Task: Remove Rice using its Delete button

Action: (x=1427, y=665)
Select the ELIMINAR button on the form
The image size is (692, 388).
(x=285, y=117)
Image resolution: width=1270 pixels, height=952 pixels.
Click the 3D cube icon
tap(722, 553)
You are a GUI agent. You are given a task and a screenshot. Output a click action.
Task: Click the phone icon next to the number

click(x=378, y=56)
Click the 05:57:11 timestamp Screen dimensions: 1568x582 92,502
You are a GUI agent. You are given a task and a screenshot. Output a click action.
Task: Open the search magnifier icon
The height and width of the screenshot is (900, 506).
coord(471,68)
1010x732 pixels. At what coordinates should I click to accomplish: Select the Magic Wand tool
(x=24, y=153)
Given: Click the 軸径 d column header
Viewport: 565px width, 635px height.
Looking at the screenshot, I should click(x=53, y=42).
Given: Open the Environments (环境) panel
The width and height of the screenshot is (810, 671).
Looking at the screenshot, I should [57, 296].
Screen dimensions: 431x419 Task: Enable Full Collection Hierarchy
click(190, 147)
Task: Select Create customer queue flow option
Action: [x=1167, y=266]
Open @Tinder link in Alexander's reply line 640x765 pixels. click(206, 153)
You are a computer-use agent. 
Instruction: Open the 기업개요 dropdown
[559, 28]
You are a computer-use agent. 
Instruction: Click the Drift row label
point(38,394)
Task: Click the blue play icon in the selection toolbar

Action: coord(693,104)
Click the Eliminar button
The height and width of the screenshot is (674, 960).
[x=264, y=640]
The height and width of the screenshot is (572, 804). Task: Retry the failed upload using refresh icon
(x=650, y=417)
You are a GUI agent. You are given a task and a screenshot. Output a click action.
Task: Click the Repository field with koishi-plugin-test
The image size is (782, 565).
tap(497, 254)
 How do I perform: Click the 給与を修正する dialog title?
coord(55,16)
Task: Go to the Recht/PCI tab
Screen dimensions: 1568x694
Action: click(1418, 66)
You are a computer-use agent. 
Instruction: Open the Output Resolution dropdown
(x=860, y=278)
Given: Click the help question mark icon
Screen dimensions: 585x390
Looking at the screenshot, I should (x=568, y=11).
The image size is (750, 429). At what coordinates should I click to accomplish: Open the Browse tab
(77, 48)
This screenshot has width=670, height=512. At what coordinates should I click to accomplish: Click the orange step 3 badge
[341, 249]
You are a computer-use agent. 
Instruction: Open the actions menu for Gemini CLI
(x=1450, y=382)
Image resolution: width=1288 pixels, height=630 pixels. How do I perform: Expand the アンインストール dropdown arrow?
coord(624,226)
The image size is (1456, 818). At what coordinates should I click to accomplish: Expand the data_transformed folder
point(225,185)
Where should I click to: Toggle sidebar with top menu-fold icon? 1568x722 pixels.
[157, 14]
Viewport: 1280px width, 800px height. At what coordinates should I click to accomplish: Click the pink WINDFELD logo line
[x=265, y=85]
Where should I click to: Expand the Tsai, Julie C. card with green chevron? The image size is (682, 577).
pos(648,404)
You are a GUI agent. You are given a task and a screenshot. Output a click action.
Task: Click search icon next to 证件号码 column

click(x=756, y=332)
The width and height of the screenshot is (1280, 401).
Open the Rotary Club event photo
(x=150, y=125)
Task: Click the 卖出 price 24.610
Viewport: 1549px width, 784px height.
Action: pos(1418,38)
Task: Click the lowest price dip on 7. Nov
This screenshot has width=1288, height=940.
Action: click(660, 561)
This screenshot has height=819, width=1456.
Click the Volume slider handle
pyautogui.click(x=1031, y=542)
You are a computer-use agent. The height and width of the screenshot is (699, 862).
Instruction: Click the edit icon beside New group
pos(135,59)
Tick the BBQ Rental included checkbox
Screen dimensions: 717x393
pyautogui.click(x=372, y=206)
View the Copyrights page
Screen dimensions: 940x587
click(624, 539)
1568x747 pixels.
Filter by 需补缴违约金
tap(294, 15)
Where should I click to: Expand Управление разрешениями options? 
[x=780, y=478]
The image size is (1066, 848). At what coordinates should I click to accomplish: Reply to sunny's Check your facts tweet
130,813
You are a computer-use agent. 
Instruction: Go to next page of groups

Requirements »
Write out the records again, starting with the line that contains "Where should I click to: Expand Управление" and going on through the end of the records, requests included. Adjust every coordinate in the answers by -36 and leave all other lines unchanged.

Solution »
Where should I click to: Expand Управление разрешениями options? 
[x=744, y=442]
The image size is (1066, 848). At what coordinates should I click to accomplish: Reply to sunny's Check your facts tweet
94,777
You are a computer-use agent. 
Instruction: Go to next page of groups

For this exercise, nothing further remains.